Tinnitus has resulted in me having unprecedented, overwhelming levels of panic that I had not even thought my brain/consciousness was capable of registering.
And, it occurred to me that as a Commercial Property Insurance Adjuster I had to go into some of most notoriously crime ridden neighborhoods in Chicago, and even when the people I was with had guns and were ready to shoot it out with seriously, threateningly approaching gangs, my level of pure unadulterated fear did not at all reach what it has been with this condition.
My wife has chastised me for always having (as never before) such a short temper that I become enraged when someone, for example, takes just a little too long to parallel park in front of me.
The fact that I am always on super/hyperalert defensiveness regarding the next spike (not to mention the ever-present baseline level) has exhausted me because of this constant state of irritability.

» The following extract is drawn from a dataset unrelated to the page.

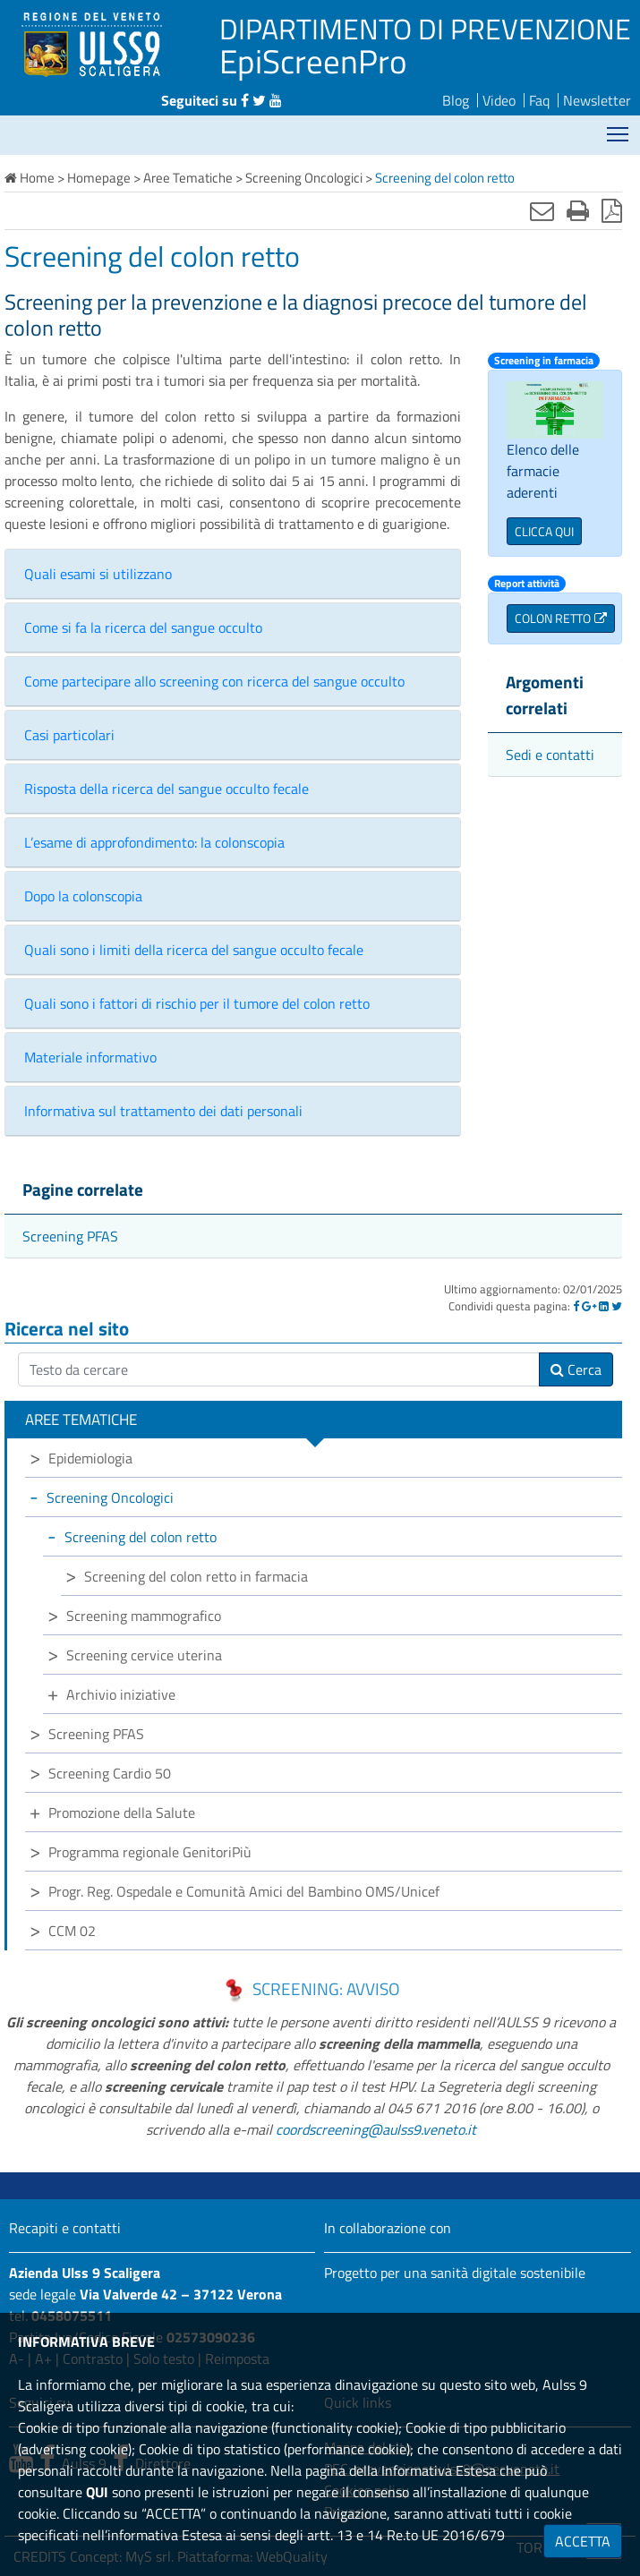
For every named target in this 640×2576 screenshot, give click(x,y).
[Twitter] (616, 1306)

It feels as if there is a diabolically clever guerrilla insurgency waiting to ambush me when I least expect it, at the most inopportune moment.
And when this spike occurs, I will have a spaced-out aphasic affect that is similar to an initial migraine aura.
I am forced to become so preoccupied with this loud internal noise (which now sounds like a huge sheet of paper being torn) that I have difficulty in responding during a conversation.
My reading comprehension and both short and long term memory have been reduced by at least 25%.
This is particularly distressing since I was an English Major and I always prided myself on being able to readily understand the most complex prose (another ability that tinnitus has undermined).
After 6 years I have acquired a distanced, objective realization that this condition has produced various symptoms that can be characterized under the general definition of PTSD.
In spite of my best efforts to arrest all of the abovementioned symptoms, they are nonetheless worsening no matter how many habituation exercises, strategies, etc. I employ.